- Monty Banks on the film's set
- Directed by: Monty Banks
- Written by: Monty Banks
- Produced by: Irving Asher
- Starring: Laura La Plante Henry Kendall Claude Hulbert
- Cinematography: Basil Emmott
- Distributed by: Warner Brothers-First National Productions
- Release date: March 1934;
- Running time: 72 minutes
- Country: United Kingdom
- Language: English

= The Girl in Possession =

1934 film

The Girl in Possession is a 1934 British comedy film directed and written by Monty Banks and starring Laura La Plante and Henry Kendall.

==Plot==
Wisecracking New York girl Eve Chandler learns that she has inherited a large country estate in England. She crosses the Atlantic with her friend Julie, only to find that things are not as straightforward as she had been led to believe. Complications ensue as she crosses paths with silly-ass toff Cedric, unscrupulous continental lothario Caruso and snobbish butler Saunders before she manages to sort matters out with the help of the kindly Sir Mortimer, with whom she falls in love.

==Cast==
- Laura La Plante as Eve Chandler
- Henry Kendall as Sir Mortimer
- Claude Hulbert as Cedric
- Monty Banks as Caruso
- Bernard Nedell as de Courville
- Charles Paton as Saunders
- Millicent Wolf as Julie Garner
- Ernest Seton as Wagstaff

==Production==
The film was a quota quickie production shot at Twickenham Studios.

==Reception==
Kine Weekly wrote: "Refreshing farcical comedy which runs a gauntlet of merry humour from New York to England and finds its artless but popular fun mainly in the individual efforts of Monte Banks and Claude Hulbert, both of whom cut lively capers."

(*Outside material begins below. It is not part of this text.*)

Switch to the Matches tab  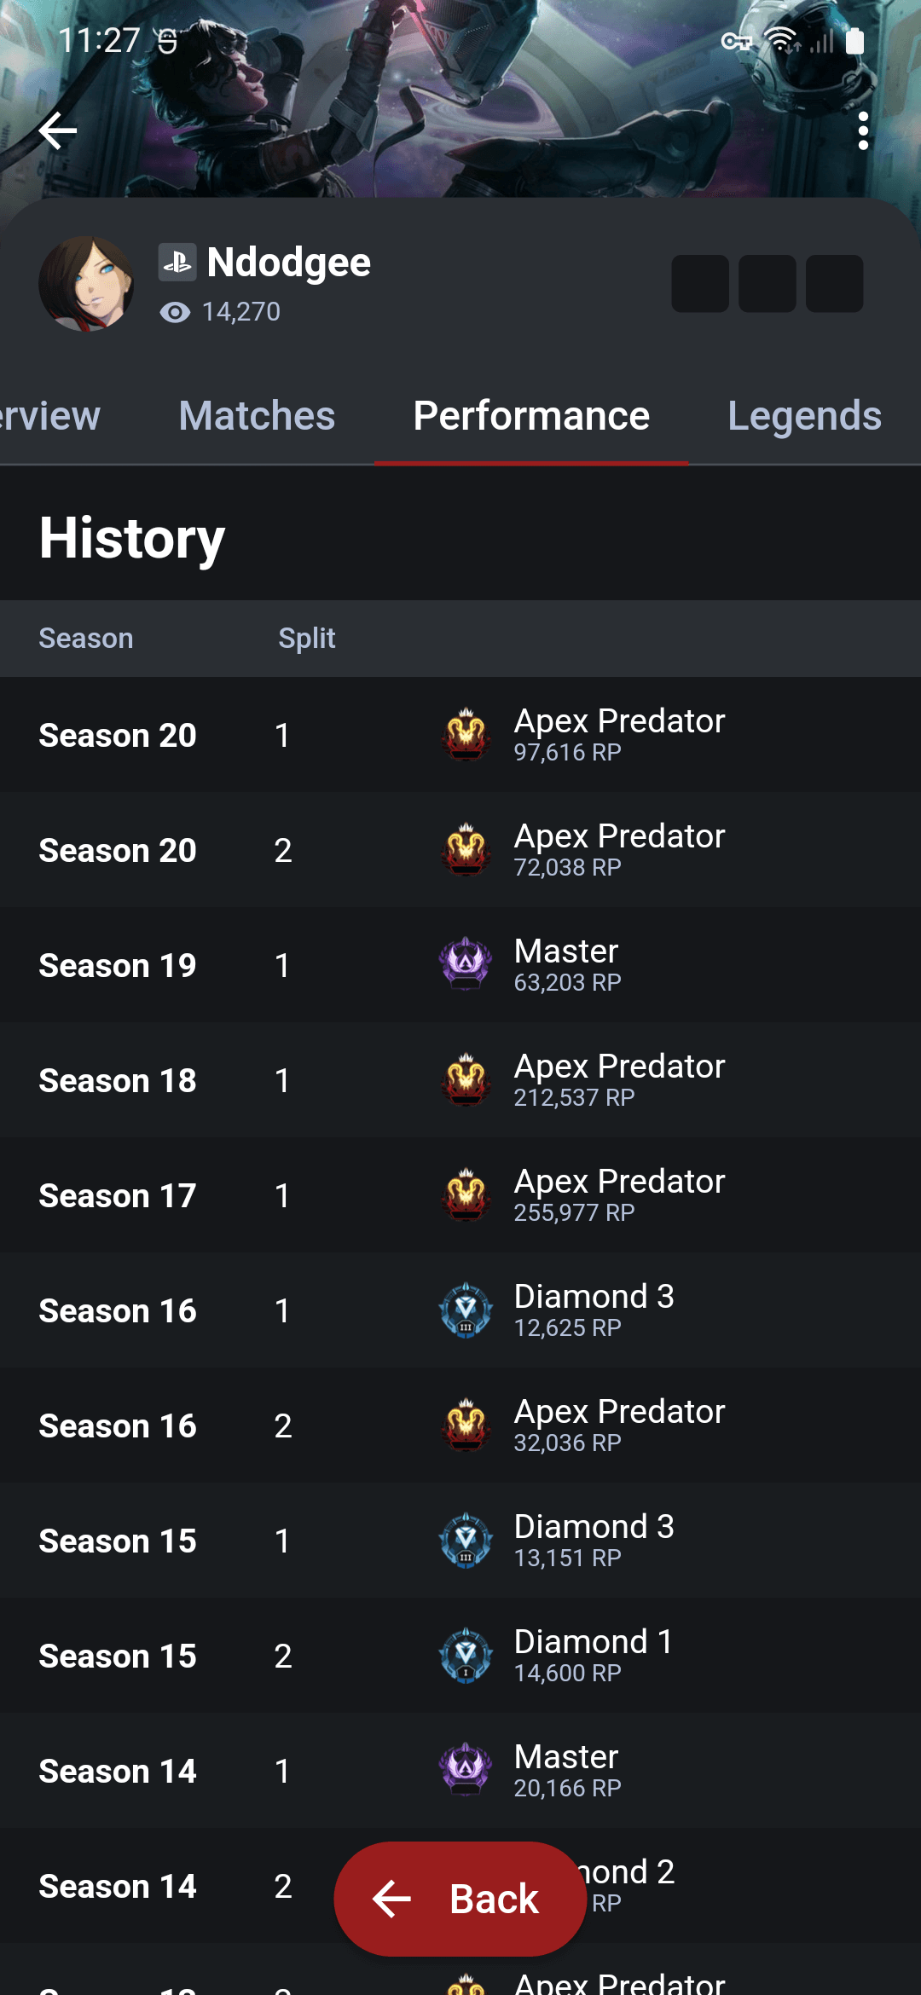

The Daily Film Renter wrote: "Number of old comedy gags trotted out afresh, but treatment on snappy lines, providing succession of laughs. Acting on free farce lines, with rib-tickling performances from Claude Hulbert and Monty. Banks. Safe second feature for the popular house."

Picture Show wrote: "Amusing incidents and complications occur on both sides of the Atlantic. Pleasant and wholesome entertainment; Claude Hulbert scores a success. Photography and English settings are excellent."

==Preservation==
The British Film Institute has classed The Girl in Possession as a lost film. Its National Archive holds a collection of stills but no film or video materials.